The hot soda cake, retrieved from the cinders, sent forth an appetising invitation. Mrs. Grogan had cut it into large chunks, which she split and buttered with a generous hand.
“Emily, I really think we ought to be going,” protested Mr. Usher, who hated and despised afternoon tea, and would as soon partake of rhinoceros as hot buttered soda cake!
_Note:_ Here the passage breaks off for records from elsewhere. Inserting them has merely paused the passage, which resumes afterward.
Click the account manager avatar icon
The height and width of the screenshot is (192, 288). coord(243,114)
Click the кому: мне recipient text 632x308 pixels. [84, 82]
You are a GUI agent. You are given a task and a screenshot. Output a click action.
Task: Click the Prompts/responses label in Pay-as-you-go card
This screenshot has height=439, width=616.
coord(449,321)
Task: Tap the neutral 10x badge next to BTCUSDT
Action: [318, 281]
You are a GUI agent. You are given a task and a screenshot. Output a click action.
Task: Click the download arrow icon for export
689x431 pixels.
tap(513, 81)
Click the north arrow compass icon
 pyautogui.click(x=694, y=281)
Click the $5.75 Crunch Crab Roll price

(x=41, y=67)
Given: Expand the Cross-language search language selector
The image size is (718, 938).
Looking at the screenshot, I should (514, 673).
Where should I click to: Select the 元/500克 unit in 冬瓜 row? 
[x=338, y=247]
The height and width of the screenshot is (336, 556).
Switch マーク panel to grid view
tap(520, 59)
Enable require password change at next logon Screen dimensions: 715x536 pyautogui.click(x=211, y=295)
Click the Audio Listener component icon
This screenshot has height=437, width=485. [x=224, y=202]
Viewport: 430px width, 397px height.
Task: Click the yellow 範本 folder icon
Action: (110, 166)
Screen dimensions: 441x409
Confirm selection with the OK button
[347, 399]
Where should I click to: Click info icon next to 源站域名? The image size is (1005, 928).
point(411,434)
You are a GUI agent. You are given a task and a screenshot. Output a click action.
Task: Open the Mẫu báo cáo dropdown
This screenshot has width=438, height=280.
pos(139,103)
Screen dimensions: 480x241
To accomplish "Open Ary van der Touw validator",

“Oh, but, sir,” pleaded Mary, turning her battery of smiles on him, “my aunt Bridgie would be shockingly disappointed if you won’t honour her, after making the tay and all; she’s the real manager and mistress since me poor mother took bad, and I’m only good, as she’ll tell you, for a little nursing, and minding the hens and the flowers. I hope you will stay?”
Bence Usher was astonished to find himself presently drawn up at a table, spread with a clean coarse cloth, and seated before a steaming slice and a steaming cup, tête-à-tête with the two peasant women.
“No milk,” he cried, remembering the scene on the dresser.
“No milk,” echoed his sister.
“So it goes in families, misliking milk,” remarked Mrs. Grogan gravely. “I hope the tay is to your taste? I get the best, like me poor sister, four shillings and sixpence the pound. None of yer cheap mixtures!”
(There is no one in the world so particular respecting her tea, as the Irishwoman of the lower middle class.)
Mary, he noticed, was exceedingly dainty about her food, and reduced her share of cake to a mere slice, half of which she shared with the dog.
“That’s a handsome terrier,” he remarked; “he looks thoroughbred. Where did you get him?”